From 1959 until 1985, CTS Corporation manufactured electronics on a piece of property in North Carolina.  CTS sold the property in 1987.  Owners of both the former CTS property and adjacent property filed state-law nuisance claims in 2011, alleging that they had learned from the United States Environmental Protection Agency (USEPA) in 2009 that their groundwater was contaminated.  A district court relied on N. C. Gen.
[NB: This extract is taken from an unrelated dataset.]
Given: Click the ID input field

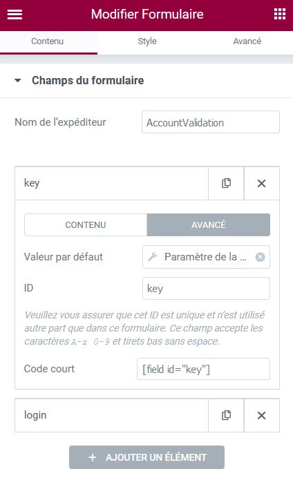Looking at the screenshot, I should 206,288.
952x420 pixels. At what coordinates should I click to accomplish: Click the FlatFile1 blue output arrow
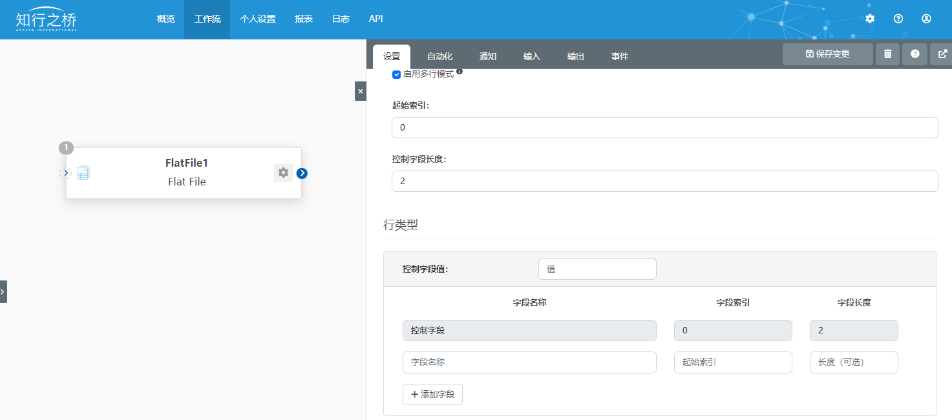302,173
Stat. §1-52(16), a North Carolina statute which bars property damage claims made “more than 10 years from the last act or omission of the defendant giving rise to the cause of action,” to dismiss the claims, finding that CTS’s last act occurred in 1987, when the property was sold.  Relying on CERCLA Section 9658, the Fourth Circuit re-instated the nuisance claims because it concluded that CERCLA pre-empted the North Carolina statute.

The Supreme Court reversed the Fourth Circuit, holding that the North Carolina statute was not pre-empted and that CERCLA Section 9658 was limited to “statutes of limitations.”  While noting that there is common ground between “statutes of limitations,” which create “time limit[s] for suing in a civil case, based on the date when the claim accrued,” and “statutes of repose,” which “put[] an outer limit on the right to bring a civil action,” “each has a distinct purpose and each is targeted at a different actor.”  The Court found that, when Congress passed Section 9658, the language it chose limited the provision to statutes of limitations.  Additionally, the Court found that CERCLA expressed neither any intent to provide “a general cause of action for all harm caused by toxic contamination” nor a clear intent to supersede traditional police powers of the states.
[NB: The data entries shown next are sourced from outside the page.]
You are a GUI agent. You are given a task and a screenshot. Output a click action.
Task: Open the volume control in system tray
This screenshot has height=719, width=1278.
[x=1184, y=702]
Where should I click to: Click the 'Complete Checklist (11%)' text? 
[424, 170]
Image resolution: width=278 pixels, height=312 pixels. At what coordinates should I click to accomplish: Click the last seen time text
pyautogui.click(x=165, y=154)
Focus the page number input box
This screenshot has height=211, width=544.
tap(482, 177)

Two points are worth mention:

First, the CTS decision is not the “usual” CERCLA decision.  The decision does not alter the mechanism under which federal or state agencies investigate, characterize, and remediate properties.  Indeed, based on the case history, the groundwater contamination alleged in the CTS litigation was discovered by EPA in 2009, two years before CTS suit was filed.  In 2012, the involved property was added to EPA’s National Priorities List, a designation reserved for sites EPA has identified as being among its priorities.  Similarly, it does not alter the federal causes of action parties may use to recover costs related to their remediation activities.
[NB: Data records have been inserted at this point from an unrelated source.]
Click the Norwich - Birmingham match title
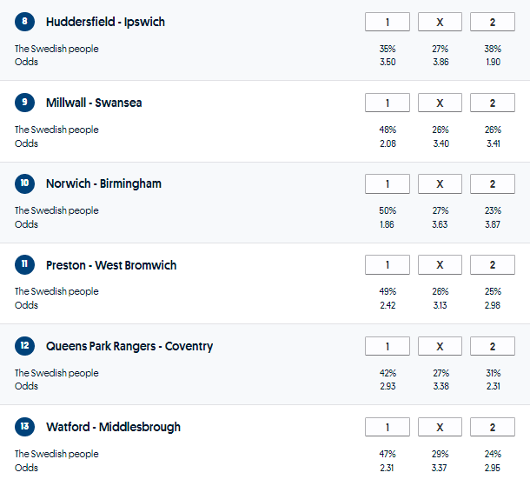The width and height of the screenshot is (530, 486). (103, 183)
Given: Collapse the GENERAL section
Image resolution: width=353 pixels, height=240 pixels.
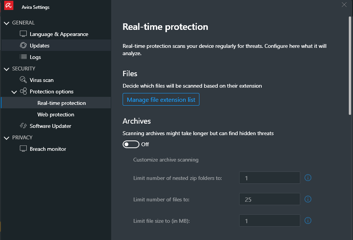Looking at the screenshot, I should coord(6,23).
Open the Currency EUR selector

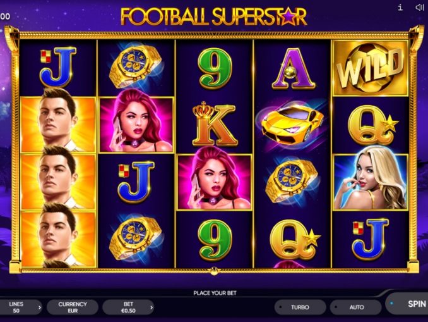(x=73, y=307)
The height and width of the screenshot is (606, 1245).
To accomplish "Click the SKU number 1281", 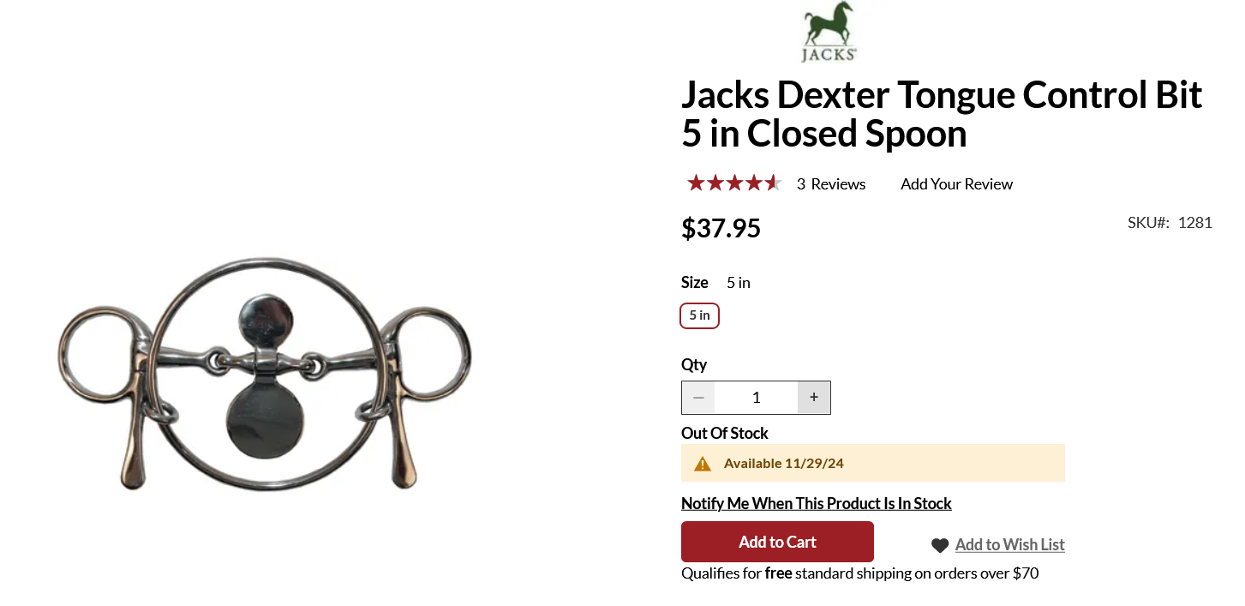I will [x=1194, y=223].
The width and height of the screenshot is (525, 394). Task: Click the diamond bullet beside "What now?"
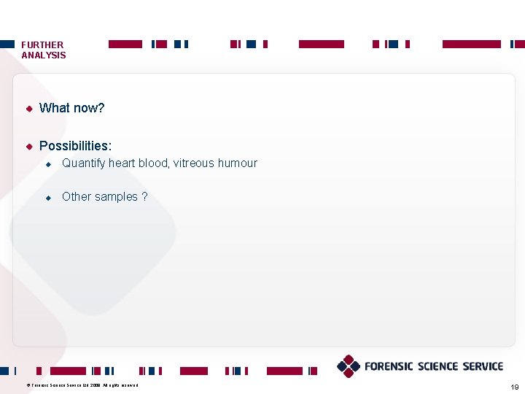29,109
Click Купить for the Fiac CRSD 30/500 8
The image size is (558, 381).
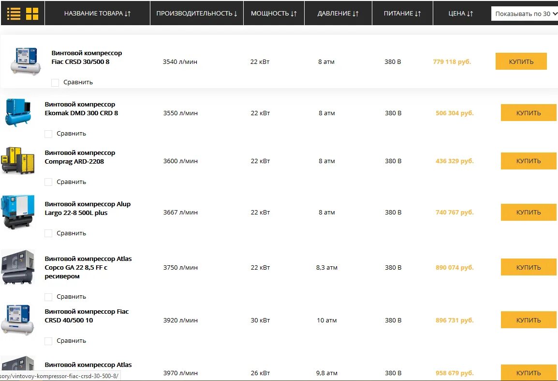pos(521,61)
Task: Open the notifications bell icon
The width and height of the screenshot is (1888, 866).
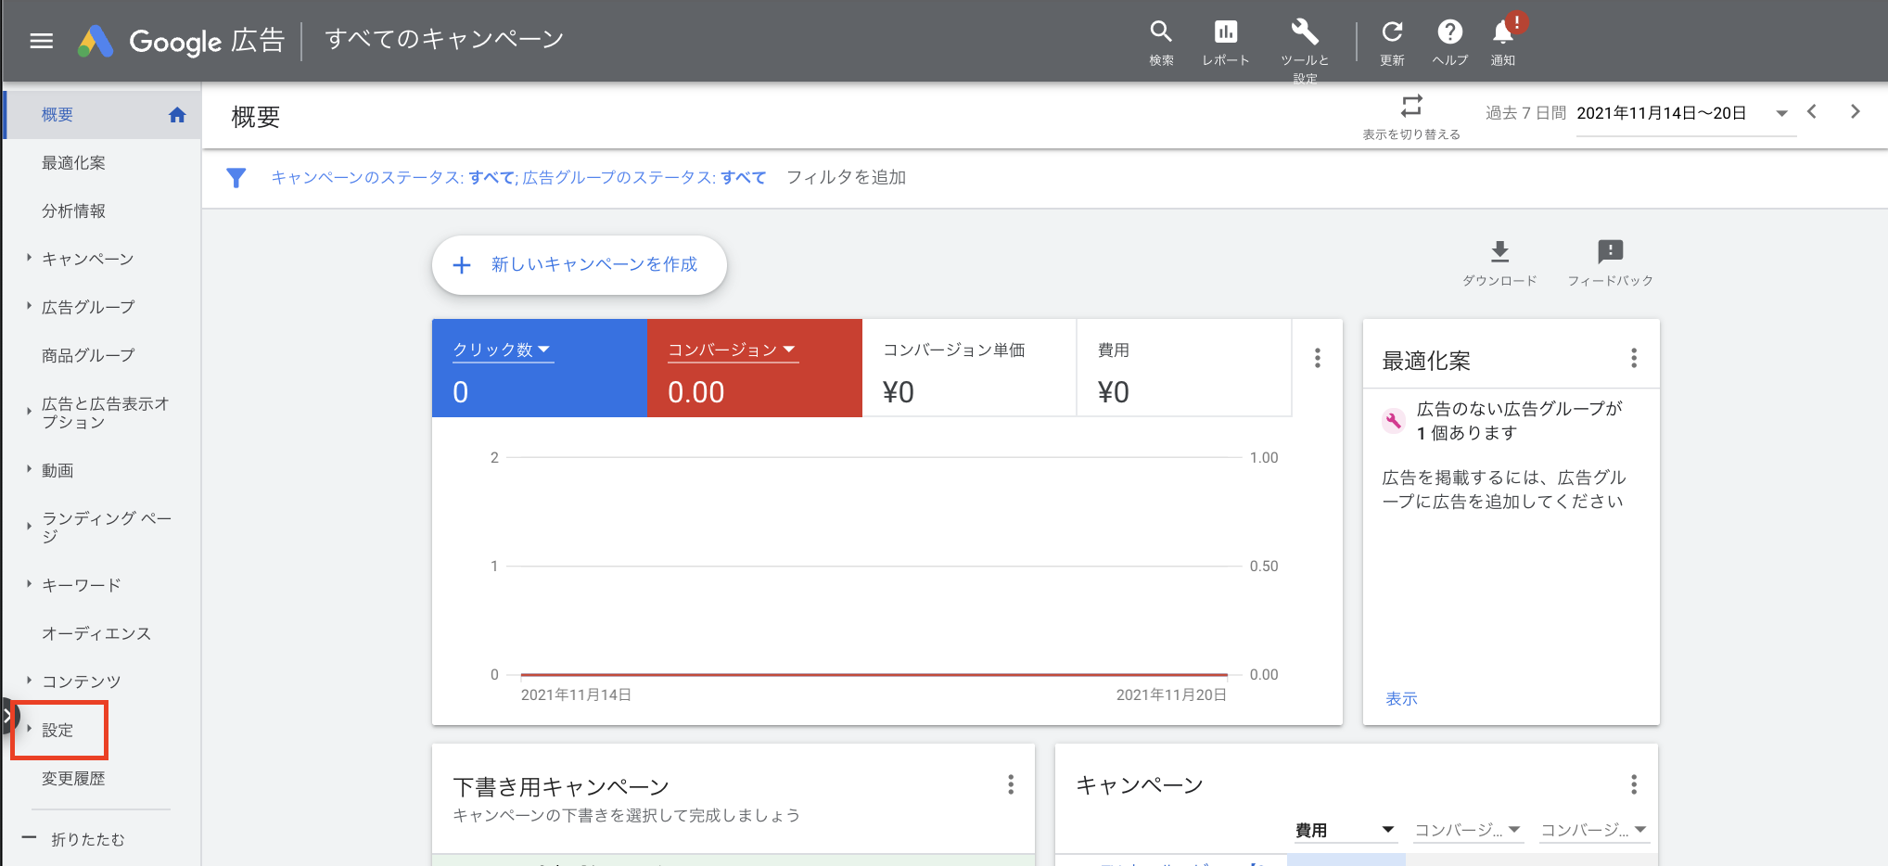Action: point(1502,33)
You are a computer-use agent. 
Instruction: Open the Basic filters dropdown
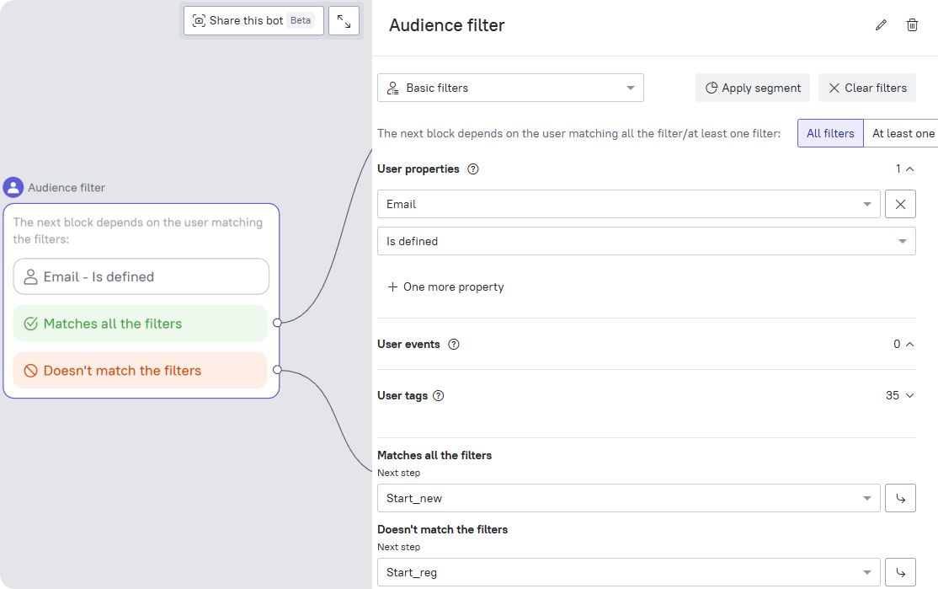pyautogui.click(x=510, y=88)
Second, the CTS decision appears to be based on a straightforward reading of CERCLA.  The Court held that CERCLA does not preclude a state’s choice to have legislative statutes of repose which apply to certain categories of tort cases.  While a few states have these, the majority of states do not.[1]  Each of the federal environmental statutes – to a degree – seeks to shape state action.  There is no indication in CERCLA that it intended to “trump” state ability to form independent tort-related law for any situation related to contamination.  Had it been Congress’s intent to supersede all state statutes of repose related to actions related to contamination, Congress could have done so.  In the Court’s view anyway, the language Congress chose did not do so here.

Of:

[1] States with statutes of repose which were identified in the course of the CTS litigation include Connecticut, see Conn. Gen. Stat. § 52-584; Kansas, see Kan. Stat. § 60-513(b); North Carolinia, see N.C. Gen. Stat. § 1-52(16); and Oregon, see Or. Rev. Stat. § 12.115(1).  Alabama has a 20-year common-law statute of repose.  See, e.g.Abrams v. Ciba Specialty Chems. Corp., 659 F. Supp. 2d 1225) (S.D. Ala. 2009).